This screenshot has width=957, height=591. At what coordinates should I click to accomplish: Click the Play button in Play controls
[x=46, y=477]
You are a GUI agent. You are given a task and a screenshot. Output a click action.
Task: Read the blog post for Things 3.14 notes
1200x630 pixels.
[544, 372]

────

* About this task *
The whole block of entries above should be repeated exactly.

* Result for this task *
This screenshot has width=957, height=591. At what coordinates should I click to accomplish: Click the Play button in Play controls
[x=46, y=477]
You are a GUI agent. You are given a task and a screenshot. Output a click action.
Task: Read the blog post for Things 3.14 notes
1200x630 pixels.
[544, 372]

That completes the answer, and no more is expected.